**Interface element records**
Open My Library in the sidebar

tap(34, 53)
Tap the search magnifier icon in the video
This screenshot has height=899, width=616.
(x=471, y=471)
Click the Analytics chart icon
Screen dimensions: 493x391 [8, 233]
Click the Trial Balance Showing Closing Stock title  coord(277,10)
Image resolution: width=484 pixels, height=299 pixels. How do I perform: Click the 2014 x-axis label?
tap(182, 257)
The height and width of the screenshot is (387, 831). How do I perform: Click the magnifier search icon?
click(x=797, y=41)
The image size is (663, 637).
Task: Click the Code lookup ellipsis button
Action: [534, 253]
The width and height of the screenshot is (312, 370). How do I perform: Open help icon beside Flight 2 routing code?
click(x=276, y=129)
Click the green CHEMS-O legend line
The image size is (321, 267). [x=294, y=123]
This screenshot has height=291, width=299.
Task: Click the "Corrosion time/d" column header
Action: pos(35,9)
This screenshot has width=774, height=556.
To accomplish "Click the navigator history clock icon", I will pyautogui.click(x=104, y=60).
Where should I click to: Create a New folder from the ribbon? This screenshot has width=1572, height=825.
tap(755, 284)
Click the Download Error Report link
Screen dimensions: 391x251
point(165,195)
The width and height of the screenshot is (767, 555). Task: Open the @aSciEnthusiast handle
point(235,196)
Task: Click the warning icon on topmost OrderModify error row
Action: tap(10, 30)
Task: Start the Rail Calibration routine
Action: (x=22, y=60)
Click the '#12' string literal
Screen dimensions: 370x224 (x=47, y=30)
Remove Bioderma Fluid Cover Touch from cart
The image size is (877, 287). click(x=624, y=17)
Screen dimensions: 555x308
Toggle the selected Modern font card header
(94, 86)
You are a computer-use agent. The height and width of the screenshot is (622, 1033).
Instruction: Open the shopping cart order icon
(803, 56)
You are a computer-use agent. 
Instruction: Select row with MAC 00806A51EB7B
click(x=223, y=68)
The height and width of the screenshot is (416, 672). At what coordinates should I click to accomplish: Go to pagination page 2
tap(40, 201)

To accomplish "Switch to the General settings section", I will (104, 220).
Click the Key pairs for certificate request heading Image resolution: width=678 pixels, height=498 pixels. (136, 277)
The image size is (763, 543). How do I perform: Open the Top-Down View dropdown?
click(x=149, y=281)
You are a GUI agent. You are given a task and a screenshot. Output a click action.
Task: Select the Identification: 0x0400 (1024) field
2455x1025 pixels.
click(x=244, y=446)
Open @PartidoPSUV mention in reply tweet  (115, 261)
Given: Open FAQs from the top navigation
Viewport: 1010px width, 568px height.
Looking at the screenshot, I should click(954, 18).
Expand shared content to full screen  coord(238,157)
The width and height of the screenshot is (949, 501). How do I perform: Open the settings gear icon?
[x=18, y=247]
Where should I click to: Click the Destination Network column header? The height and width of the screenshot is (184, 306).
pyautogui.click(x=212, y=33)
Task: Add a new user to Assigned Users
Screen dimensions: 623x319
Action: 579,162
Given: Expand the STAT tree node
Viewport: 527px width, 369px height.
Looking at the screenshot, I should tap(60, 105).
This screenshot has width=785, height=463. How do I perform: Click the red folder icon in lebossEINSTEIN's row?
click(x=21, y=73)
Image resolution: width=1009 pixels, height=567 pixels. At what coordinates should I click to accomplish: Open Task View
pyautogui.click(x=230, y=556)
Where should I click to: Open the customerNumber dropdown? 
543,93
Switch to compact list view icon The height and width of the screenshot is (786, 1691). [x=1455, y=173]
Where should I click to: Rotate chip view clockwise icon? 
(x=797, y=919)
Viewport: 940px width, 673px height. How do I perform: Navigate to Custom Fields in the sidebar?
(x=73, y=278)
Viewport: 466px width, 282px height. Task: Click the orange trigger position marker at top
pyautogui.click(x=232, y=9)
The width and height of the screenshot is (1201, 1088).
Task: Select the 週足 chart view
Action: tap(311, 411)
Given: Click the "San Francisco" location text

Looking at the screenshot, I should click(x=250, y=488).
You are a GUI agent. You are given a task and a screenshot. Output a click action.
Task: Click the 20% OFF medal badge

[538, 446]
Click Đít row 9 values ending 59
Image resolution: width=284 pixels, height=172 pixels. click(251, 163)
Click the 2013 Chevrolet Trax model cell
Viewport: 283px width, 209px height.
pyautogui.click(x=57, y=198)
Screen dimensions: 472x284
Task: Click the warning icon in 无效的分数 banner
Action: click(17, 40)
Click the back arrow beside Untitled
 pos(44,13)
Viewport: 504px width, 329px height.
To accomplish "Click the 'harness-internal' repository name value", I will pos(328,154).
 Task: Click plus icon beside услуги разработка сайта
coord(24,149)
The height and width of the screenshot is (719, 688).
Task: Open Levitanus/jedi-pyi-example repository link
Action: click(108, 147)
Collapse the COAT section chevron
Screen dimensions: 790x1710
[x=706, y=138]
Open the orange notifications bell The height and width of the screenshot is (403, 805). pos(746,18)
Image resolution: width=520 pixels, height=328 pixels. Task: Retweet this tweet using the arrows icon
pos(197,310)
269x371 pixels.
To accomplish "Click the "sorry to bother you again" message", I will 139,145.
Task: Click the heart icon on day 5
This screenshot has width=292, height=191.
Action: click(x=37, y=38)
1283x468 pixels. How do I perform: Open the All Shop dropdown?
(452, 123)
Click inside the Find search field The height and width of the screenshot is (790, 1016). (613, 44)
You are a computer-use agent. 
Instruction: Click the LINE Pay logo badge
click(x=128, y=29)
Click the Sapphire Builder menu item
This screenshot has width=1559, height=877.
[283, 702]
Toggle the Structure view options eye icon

**WORK REQUIRED**
Replace every "Instruction:" in the data above with "Goal:". Keep everything else unchanged.

**WORKED SOLUTION**
Open My Library in the sidebar

tap(34, 53)
Tap the search magnifier icon in the video
This screenshot has height=899, width=616.
(x=471, y=471)
Click the Analytics chart icon
Screen dimensions: 493x391 [8, 233]
Click the Trial Balance Showing Closing Stock title  coord(277,10)
Image resolution: width=484 pixels, height=299 pixels. How do I perform: Click the 2014 x-axis label?
tap(182, 257)
The height and width of the screenshot is (387, 831). How do I perform: Click the magnifier search icon?
click(x=797, y=41)
The image size is (663, 637).
Task: Click the Code lookup ellipsis button
Action: [534, 253]
The width and height of the screenshot is (312, 370). How do I perform: Open help icon beside Flight 2 routing code?
click(x=276, y=129)
Click the green CHEMS-O legend line
The image size is (321, 267). [x=294, y=123]
This screenshot has height=291, width=299.
Task: Click the "Corrosion time/d" column header
Action: pos(35,9)
This screenshot has width=774, height=556.
To accomplish "Click the navigator history clock icon", I will pyautogui.click(x=104, y=60).
Where should I click to: Create a New folder from the ribbon? This screenshot has width=1572, height=825.
tap(755, 284)
Click the Download Error Report link
Screen dimensions: 391x251
point(165,195)
The width and height of the screenshot is (767, 555). Task: Open the @aSciEnthusiast handle
point(235,196)
Task: Click the warning icon on topmost OrderModify error row
Action: tap(10, 30)
Task: Start the Rail Calibration routine
Action: (x=22, y=60)
Click the '#12' string literal
Screen dimensions: 370x224 (x=47, y=30)
Remove Bioderma Fluid Cover Touch from cart
The image size is (877, 287). click(x=624, y=17)
Screen dimensions: 555x308
Toggle the selected Modern font card header
(94, 86)
You are a computer-use agent. The height and width of the screenshot is (622, 1033).
Goal: Open the shopping cart order icon
(803, 56)
You are a computer-use agent. 
Goal: Select row with MAC 00806A51EB7B
click(x=223, y=68)
The height and width of the screenshot is (416, 672). At what coordinates should I click to accomplish: Go to pagination page 2
tap(40, 201)

To accomplish "Switch to the General settings section", I will (104, 220).
Click the Key pairs for certificate request heading Image resolution: width=678 pixels, height=498 pixels. (136, 277)
The image size is (763, 543). How do I perform: Open the Top-Down View dropdown?
click(x=149, y=281)
You are a GUI agent. You are given a task and a screenshot. Output a click action.
Task: Select the Identification: 0x0400 (1024) field
2455x1025 pixels.
click(x=244, y=446)
Open @PartidoPSUV mention in reply tweet  (115, 261)
Given: Open FAQs from the top navigation
Viewport: 1010px width, 568px height.
Looking at the screenshot, I should click(954, 18).
Expand shared content to full screen  coord(238,157)
The width and height of the screenshot is (949, 501). How do I perform: Open the settings gear icon?
[x=18, y=247]
Where should I click to: Click the Destination Network column header? The height and width of the screenshot is (184, 306).
pyautogui.click(x=212, y=33)
Task: Add a new user to Assigned Users
Screen dimensions: 623x319
Action: 579,162
Given: Expand the STAT tree node
Viewport: 527px width, 369px height.
Looking at the screenshot, I should tap(60, 105).
This screenshot has width=785, height=463. How do I perform: Click the red folder icon in lebossEINSTEIN's row?
click(x=21, y=73)
Image resolution: width=1009 pixels, height=567 pixels. At what coordinates should I click to accomplish: Open Task View
pyautogui.click(x=230, y=556)
Where should I click to: Open the customerNumber dropdown? 
543,93
Switch to compact list view icon The height and width of the screenshot is (786, 1691). [x=1455, y=173]
Where should I click to: Rotate chip view clockwise icon? 
(x=797, y=919)
Viewport: 940px width, 673px height. How do I perform: Navigate to Custom Fields in the sidebar?
(x=73, y=278)
Viewport: 466px width, 282px height. Task: Click the orange trigger position marker at top
pyautogui.click(x=232, y=9)
The width and height of the screenshot is (1201, 1088).
Task: Select the 週足 chart view
Action: tap(311, 411)
Given: Click the "San Francisco" location text

Looking at the screenshot, I should click(x=250, y=488).
You are a GUI agent. You are given a task and a screenshot. Output a click action.
Task: Click the 20% OFF medal badge

[538, 446]
Click Đít row 9 values ending 59
Image resolution: width=284 pixels, height=172 pixels. click(251, 163)
Click the 2013 Chevrolet Trax model cell
Viewport: 283px width, 209px height.
pyautogui.click(x=57, y=198)
Screen dimensions: 472x284
Task: Click the warning icon in 无效的分数 banner
Action: click(17, 40)
Click the back arrow beside Untitled
 pos(44,13)
Viewport: 504px width, 329px height.
To accomplish "Click the 'harness-internal' repository name value", I will pos(328,154).
 Task: Click plus icon beside услуги разработка сайта
coord(24,149)
The height and width of the screenshot is (719, 688).
Task: Open Levitanus/jedi-pyi-example repository link
Action: click(108, 147)
Collapse the COAT section chevron
Screen dimensions: 790x1710
[x=706, y=138]
Open the orange notifications bell The height and width of the screenshot is (403, 805). pos(746,18)
Image resolution: width=520 pixels, height=328 pixels. Task: Retweet this tweet using the arrows icon
pos(197,310)
269x371 pixels.
To accomplish "Click the "sorry to bother you again" message", I will 139,145.
Task: Click the heart icon on day 5
This screenshot has width=292, height=191.
Action: click(x=37, y=38)
1283x468 pixels. How do I perform: Open the All Shop dropdown?
(452, 123)
Click inside the Find search field The height and width of the screenshot is (790, 1016). (613, 44)
You are a computer-use agent. 
Goal: Click the LINE Pay logo badge
click(x=128, y=29)
Click the Sapphire Builder menu item
This screenshot has width=1559, height=877.
[283, 702]
Toggle the Structure view options eye icon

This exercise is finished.